Friday, October 2, 2015

The "Homestead" movement


 Nebraska homesteaders, 1884.

While most folks probably rush by in their daily lives oblivious to the Homestead movement, or Homesteaders in 2015, as I'm a fan of agriculture and all things agrarian, I've taken note of them.

But I wonder about them.

 Nebraska homesteaders, 1886.

For those (almost everyone) who wonders what I'm talking about, and who associate Homesteading with Little House on the Prairie, there's a subculture in the US today that uses this term to describe a small agrarian unit, but with no precision.  It's more than a little confusing.

Of course, by using the term "agrarian", I'm probably adding to the confusion. A lot of people associate the work "agrarian" with "agriculture", and they are not the same.

 Nebraska homesteaders, 1889.

Agrarian refers to a certain type of economics, which does tend to be farming centric, but which isn't really limited to farming. Used properly (as it tends to be by people who are agrarians) it refers to a Distributist economy focused on small freeholders, the majority of whom are farmers.

Eh?

Data records:
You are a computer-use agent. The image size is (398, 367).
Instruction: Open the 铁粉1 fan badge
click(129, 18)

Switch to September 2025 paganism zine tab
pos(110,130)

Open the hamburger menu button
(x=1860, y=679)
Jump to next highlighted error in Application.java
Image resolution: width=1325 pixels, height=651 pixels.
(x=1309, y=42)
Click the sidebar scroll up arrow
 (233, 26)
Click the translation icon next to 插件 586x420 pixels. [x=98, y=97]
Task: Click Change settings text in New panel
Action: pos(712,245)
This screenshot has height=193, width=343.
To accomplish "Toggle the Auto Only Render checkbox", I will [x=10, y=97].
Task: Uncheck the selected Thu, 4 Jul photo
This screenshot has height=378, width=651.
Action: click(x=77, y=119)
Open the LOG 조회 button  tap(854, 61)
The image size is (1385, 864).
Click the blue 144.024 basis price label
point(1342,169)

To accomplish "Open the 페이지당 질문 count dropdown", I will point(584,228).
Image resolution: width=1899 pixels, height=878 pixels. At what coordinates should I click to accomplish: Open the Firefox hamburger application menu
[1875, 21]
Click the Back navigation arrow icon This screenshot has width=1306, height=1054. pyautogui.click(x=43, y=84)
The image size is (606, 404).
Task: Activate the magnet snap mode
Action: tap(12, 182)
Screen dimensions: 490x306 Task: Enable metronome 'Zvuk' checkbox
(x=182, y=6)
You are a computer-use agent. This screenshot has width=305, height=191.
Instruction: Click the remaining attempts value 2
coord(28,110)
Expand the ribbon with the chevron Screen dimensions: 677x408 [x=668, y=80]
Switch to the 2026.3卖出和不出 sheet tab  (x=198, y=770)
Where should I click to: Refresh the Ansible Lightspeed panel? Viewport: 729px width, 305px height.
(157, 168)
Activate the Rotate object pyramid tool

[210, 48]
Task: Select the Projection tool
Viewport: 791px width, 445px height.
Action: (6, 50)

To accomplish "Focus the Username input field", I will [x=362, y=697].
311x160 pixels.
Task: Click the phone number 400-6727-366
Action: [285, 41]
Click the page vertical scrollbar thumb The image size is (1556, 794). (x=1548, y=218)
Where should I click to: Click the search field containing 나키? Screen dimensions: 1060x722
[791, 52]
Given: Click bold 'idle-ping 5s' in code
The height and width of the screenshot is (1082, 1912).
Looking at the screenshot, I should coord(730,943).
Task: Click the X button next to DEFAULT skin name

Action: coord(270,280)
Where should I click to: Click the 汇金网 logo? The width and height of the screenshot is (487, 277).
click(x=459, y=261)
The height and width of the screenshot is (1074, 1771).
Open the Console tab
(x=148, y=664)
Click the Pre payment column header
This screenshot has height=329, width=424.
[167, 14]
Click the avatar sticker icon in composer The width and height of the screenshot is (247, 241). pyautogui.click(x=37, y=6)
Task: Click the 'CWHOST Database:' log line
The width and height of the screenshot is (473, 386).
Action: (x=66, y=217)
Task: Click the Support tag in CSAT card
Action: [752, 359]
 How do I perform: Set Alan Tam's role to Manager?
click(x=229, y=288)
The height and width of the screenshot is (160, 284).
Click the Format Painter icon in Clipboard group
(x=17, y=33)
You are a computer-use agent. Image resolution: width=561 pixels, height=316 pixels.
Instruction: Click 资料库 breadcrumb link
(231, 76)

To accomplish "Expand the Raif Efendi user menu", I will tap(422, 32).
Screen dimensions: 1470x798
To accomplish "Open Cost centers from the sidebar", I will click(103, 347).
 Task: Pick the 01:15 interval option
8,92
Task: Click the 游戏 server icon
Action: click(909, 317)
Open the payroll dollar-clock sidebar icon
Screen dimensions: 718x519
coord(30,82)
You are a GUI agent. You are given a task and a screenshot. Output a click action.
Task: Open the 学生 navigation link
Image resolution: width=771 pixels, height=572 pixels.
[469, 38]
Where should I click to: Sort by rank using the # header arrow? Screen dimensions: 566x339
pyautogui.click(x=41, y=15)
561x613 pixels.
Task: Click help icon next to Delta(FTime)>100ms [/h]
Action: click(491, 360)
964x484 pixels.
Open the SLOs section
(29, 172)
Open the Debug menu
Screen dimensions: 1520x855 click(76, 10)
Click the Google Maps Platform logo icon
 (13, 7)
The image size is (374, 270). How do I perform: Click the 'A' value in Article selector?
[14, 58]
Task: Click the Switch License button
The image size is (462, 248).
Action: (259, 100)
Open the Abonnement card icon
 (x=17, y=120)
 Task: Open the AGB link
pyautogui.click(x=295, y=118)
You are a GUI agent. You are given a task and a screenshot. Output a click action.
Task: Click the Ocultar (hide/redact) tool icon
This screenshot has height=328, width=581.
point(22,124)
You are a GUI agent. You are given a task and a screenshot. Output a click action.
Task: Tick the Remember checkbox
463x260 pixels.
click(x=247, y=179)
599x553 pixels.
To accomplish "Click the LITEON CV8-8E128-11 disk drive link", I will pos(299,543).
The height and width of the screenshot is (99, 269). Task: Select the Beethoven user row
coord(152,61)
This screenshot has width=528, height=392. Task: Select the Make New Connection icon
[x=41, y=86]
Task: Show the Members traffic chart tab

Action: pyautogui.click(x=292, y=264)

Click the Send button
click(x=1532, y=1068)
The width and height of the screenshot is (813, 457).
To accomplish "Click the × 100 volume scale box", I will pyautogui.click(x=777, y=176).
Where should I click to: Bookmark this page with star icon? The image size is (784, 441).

Task brief: In the post on homesteading, what does "agrarian" refer to when it is used properly? The entries aren't needed for this.

Right answer: A Distributist economy focused on small freeholders, most of whom are farmers.